A few decades later, New York would prove to be a key city in establishing tattooing as a modern industry. Around 1870, Martin Hilderbrandt, the same German immigrant who tattooed soldiers during the war, opened up the first tattoo shop in New York. By 1891, Samuel O’Reilly invented the first electric rotary pen tattoo machine based on the model of the electric pen attributed to Thomas Edison.
The War and Tattoos as a Display of Patriotism
Although tattoos were already popular with sailors, around 90% of them had gone down the needle by the time the 1940s came along; many soldiers also took to the needle to display their patriotism during the war. The navy servicemen were some of the first to welcome tattoos during their long voyages.
However, tattooing also posed several risks during this time. After all, gunpowder and urine were used as ink to accentuate designs, leaving people with a high risk of infection. Even though popular designs served as homages to places they had visited, army officials also decorated their bodies with the names of their loved ones.
Once World War II broke out, and the United States joined the conflict, the Hotel Street district in Hawaii became a popular gathering place for the military. The area served as the backdrop for a booming business of bars, brothels, and arcades where tattoo artists set up shop during the daytime.
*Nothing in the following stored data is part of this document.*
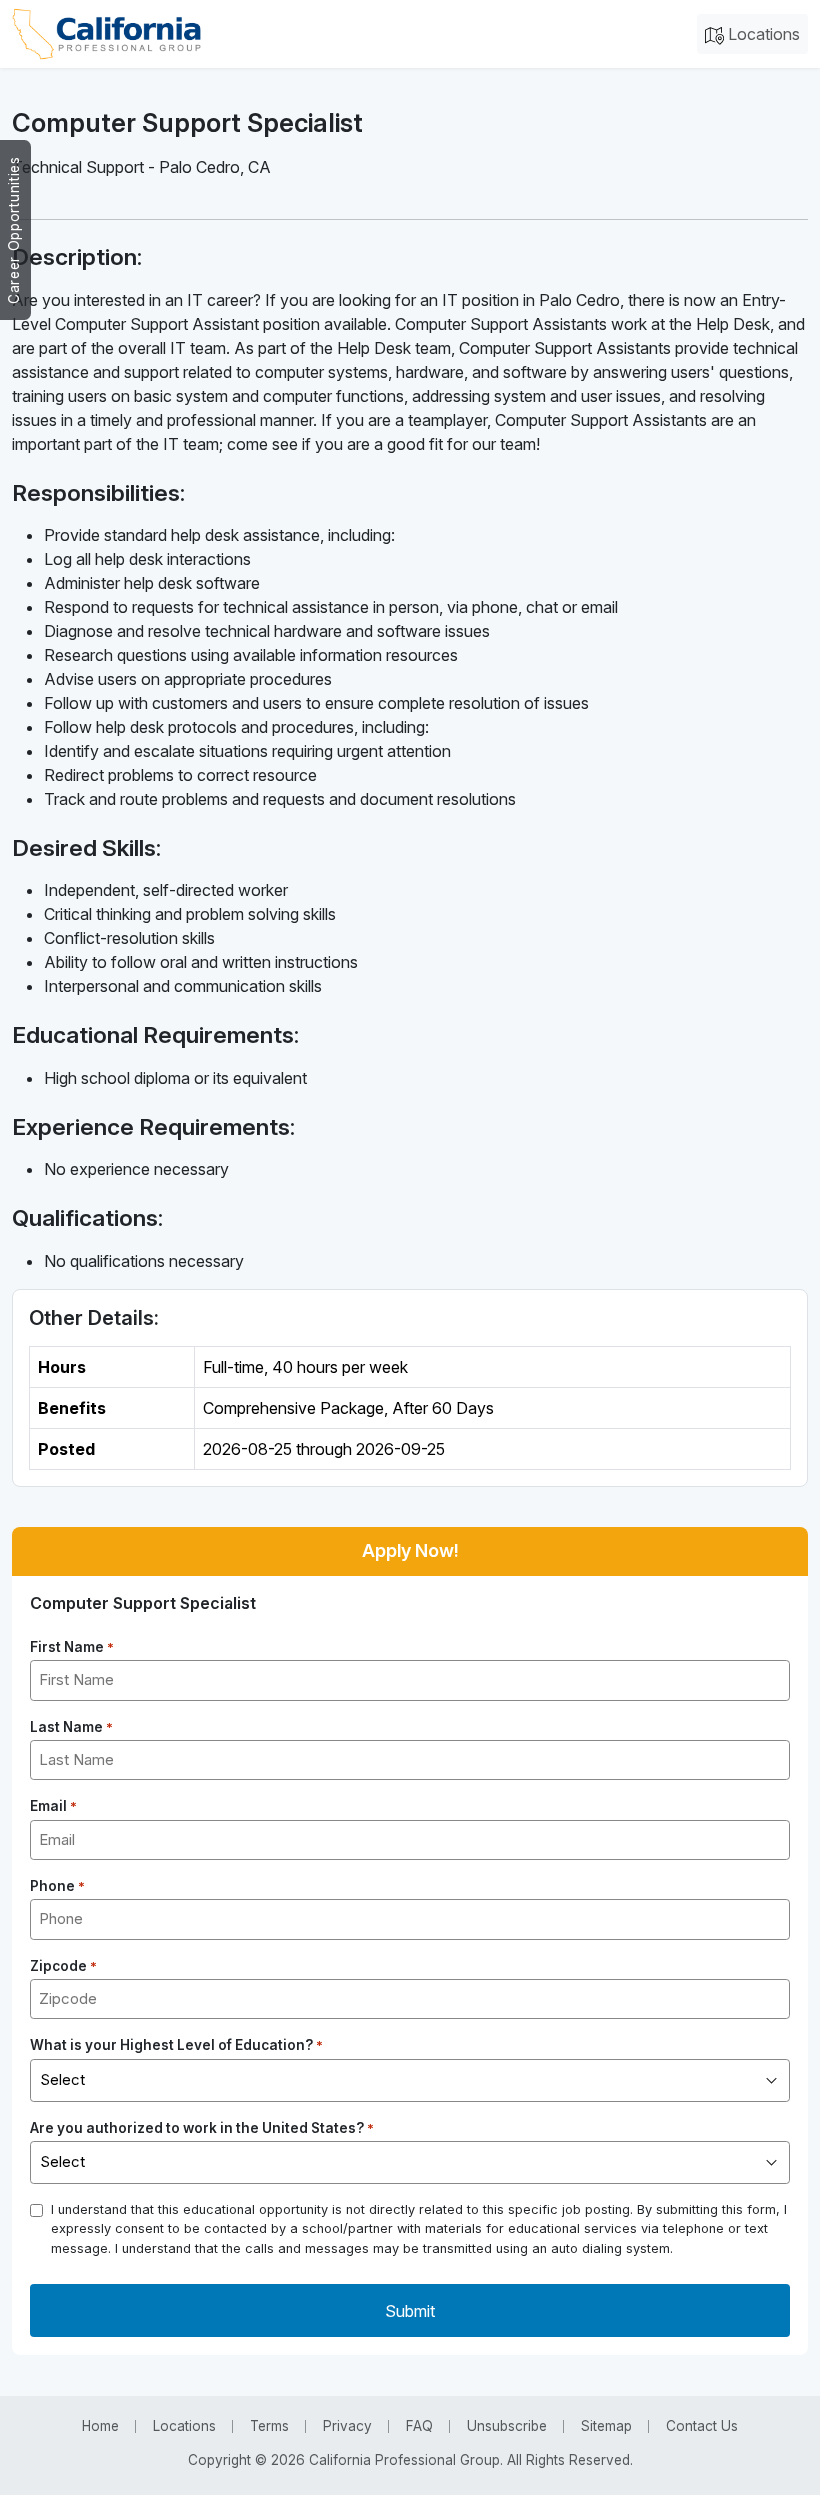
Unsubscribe (507, 2426)
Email (53, 1806)
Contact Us (702, 2426)
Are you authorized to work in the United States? (202, 2128)
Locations (762, 34)
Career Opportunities (14, 230)
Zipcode (63, 1966)
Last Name (71, 1727)
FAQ (419, 2426)
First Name (72, 1647)
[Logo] (106, 34)
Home (100, 2426)
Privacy (347, 2426)
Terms (269, 2426)
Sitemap (606, 2426)
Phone (57, 1886)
In its heyday, the area attracted many soldiers looking to get tattooed. Anywhere from 300 to 500 tattoos were made in the Hotel Street district on any given day. Among tattoo artists, Sailor Jerry soon gained notoriety as one of the scene’s most celebrated figures with his portfolio of colorful and patriotic designs. The artist is also known for developing innovative techniques that allowed ink to settle better on skin.
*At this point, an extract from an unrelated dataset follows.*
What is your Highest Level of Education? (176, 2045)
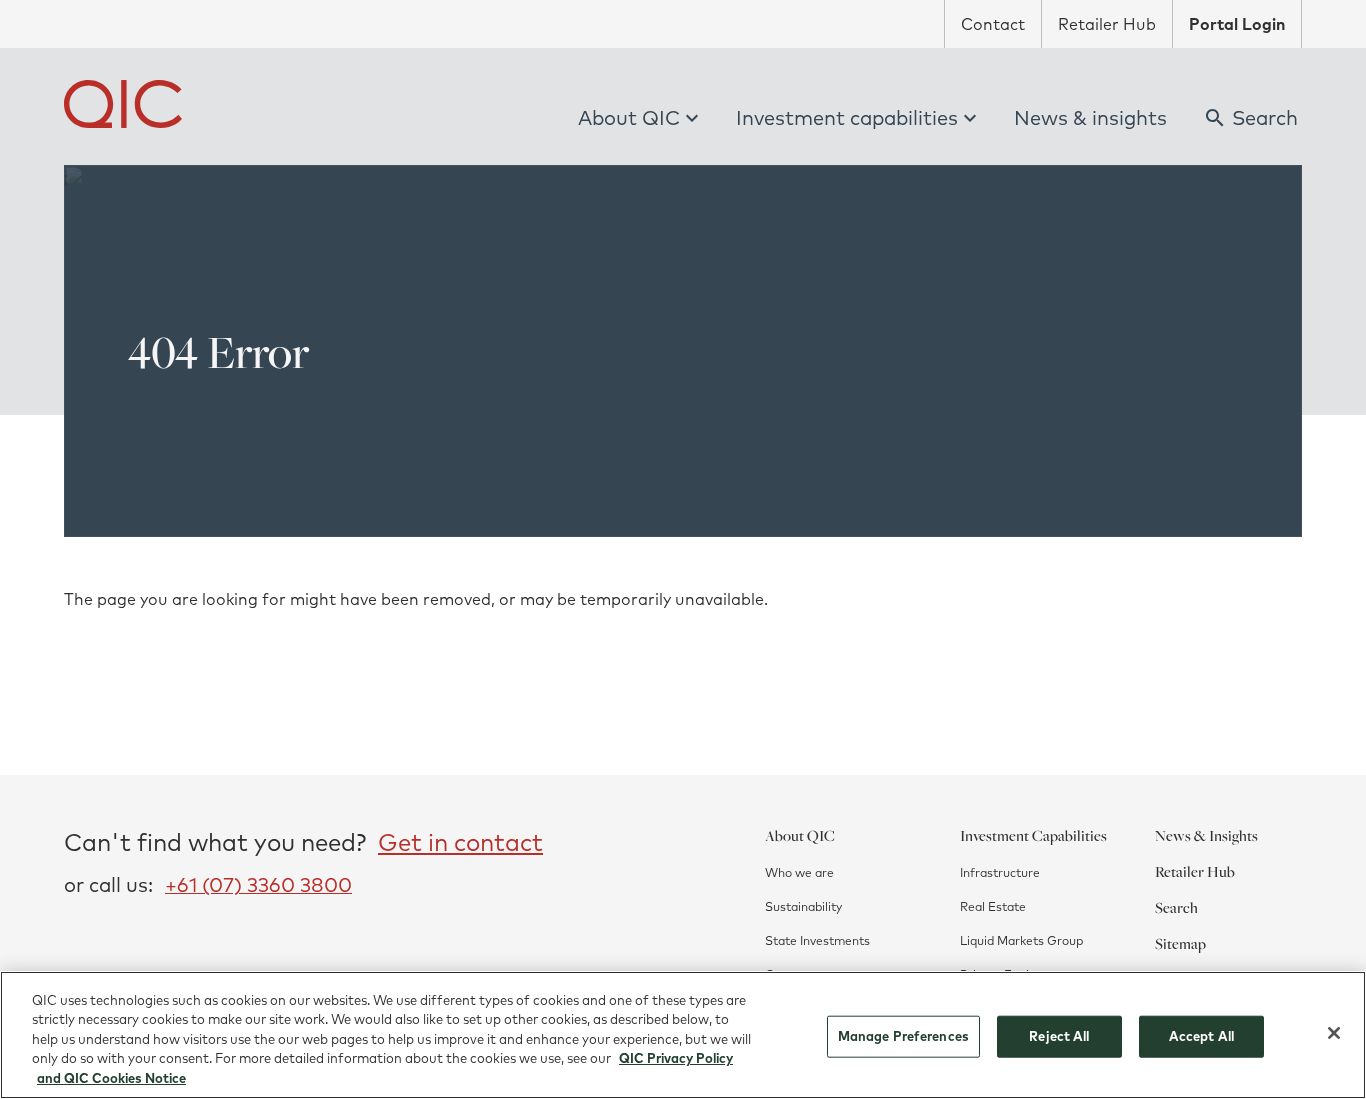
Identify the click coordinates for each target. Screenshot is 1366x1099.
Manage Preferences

Ironically, most of Sailor Jerry’s artwork was directly influenced by the Japanese art style, in spite of WWII being a time of strong anti-Japanese sentiment. Although tattooing was made illegal in American territory in 1961 due to health concerns, specifically the threat of Hepatitis C, underground tattooing culture kept booming for the next three decades.
The Tattoo Industry Today
A 2018 study by Berlin-based startup, Dalia Research, found that an average 38% of interviewees have at least one tattoo. Out of them, ¾ have at least two tattoos or more. Italy ranks as the country with the most tattooed respondents with 48%, closely followed by the US, at 47%
Contrary to what you might expect, there’s a higher concentration of tattooed people among the ages of 30 to 49 with 45%, than there is in the younger age group of 14 to 29, where 32% of respondents have admitted to partake in tattoo culture. The same study also found tattoos to be more common in those with higher levels of education.
Finally, the survey set out to find out which country ranked the highest on people who regretted getting a tattoo. The results placed Sweden in the first place, closely followed by Denmark, and Israel with 37% each.
In sum, the meaning of tattoos, as well as their usage, has undeniably evolved through the ages. It seems tattoos always accompany humanity no matter the geographical location. And, even though this art form has been subject to banning in many places, at many times, the tattoo industry has achieved some newfound respect over the past decades.
So, whether it be a form of religious expression, self-determination, or pride, the human need to use our bodies as a manifestation of personal identity will remain an inevitability that will keep naturally occurring for many years to come.